Do you know any child who likes eggplant (just another name for the aubergine)? I don’t. And I never liked it as a child myself, which isn’t surprising. Most of the greyish morsels that ended up on my plate when I was young tasted even worse than they looked and left a trace of bitterness on my tongue. My mother would always wonder: salt or no salt? She’d read contradictory recipes in various women’s magazines, some of them saying that the only way to prevent the bitter aftertaste of aubergine is to dice it and season it with a generous amount of salt, then set it aside to let it sweat the bitter poison right out. Other sources declared the first solution a hoax, arguing that salt actually causes the fruit’s bitterness. Since I now have my own food column, I feel I need to set the record straight, once and for all.

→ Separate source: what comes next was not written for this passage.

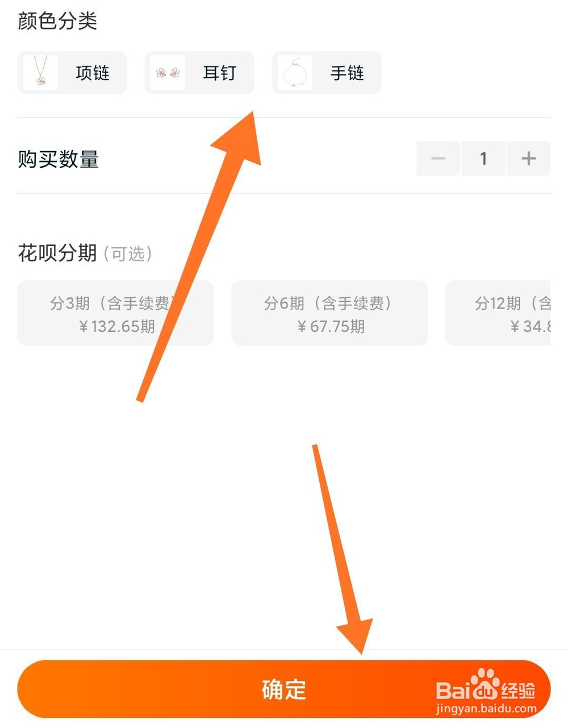Select 分3期 installment plan
This screenshot has height=728, width=568.
point(116,313)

Salting eggplant does have its perks – it’s one way to prevent the fruit from absorbing too much oil when frying, but I’ll get to that in a moment – however, it doesn’t influence the fruit’s bitterness. Bitterness is a matter of time. The longer an aubergine grows on its stalk, the juicier the pulp and the more bitter the taste. Although its skin doesn’t shrivel easily after harvesting, it shouldn’t be stored in warehouses or in the darkest corner of the fridge for a long time. Wrong storage causes unpleasant, embittered undertones. The conclusion is as follows: eggplant has the right to remain bitter and nothing can be done about it apart from buying the fruit from trusted sources. It’s not your fault if it doesn’t work out.

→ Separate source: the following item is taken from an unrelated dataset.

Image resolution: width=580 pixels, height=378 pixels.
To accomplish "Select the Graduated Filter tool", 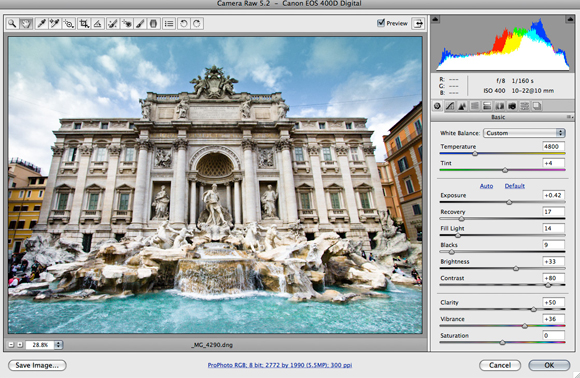I will [x=153, y=24].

Niki Segnit claims eggplant tastes just right when it is compact and shiny like dolphin skin. The food guru surely means the lustre the fruit owes to the hectolitres of olive oil its spongy flesh so easily absorbs – people committed to losing weight may want to avoid the pear of love, despite its nutrient-rich composition. Eating aubergine boosts potassium, calcium and magnesium levels in the body. It’s a good source of fibre as well, since 100 grams of eggplant contain twice as much fibre as the same amount of apples or strawberries. Nonetheless, there is a whole array of strategies to prevent the aubergine’s legendary friendship with oil. For instance adding salt, soaking the fruit in milk, or even frying it in surprisingly large amounts of oil! Evelyn Rose explains that adding more oil than usual prevents it from absorbing as much fat because its surface seals faster due to the higher temperature.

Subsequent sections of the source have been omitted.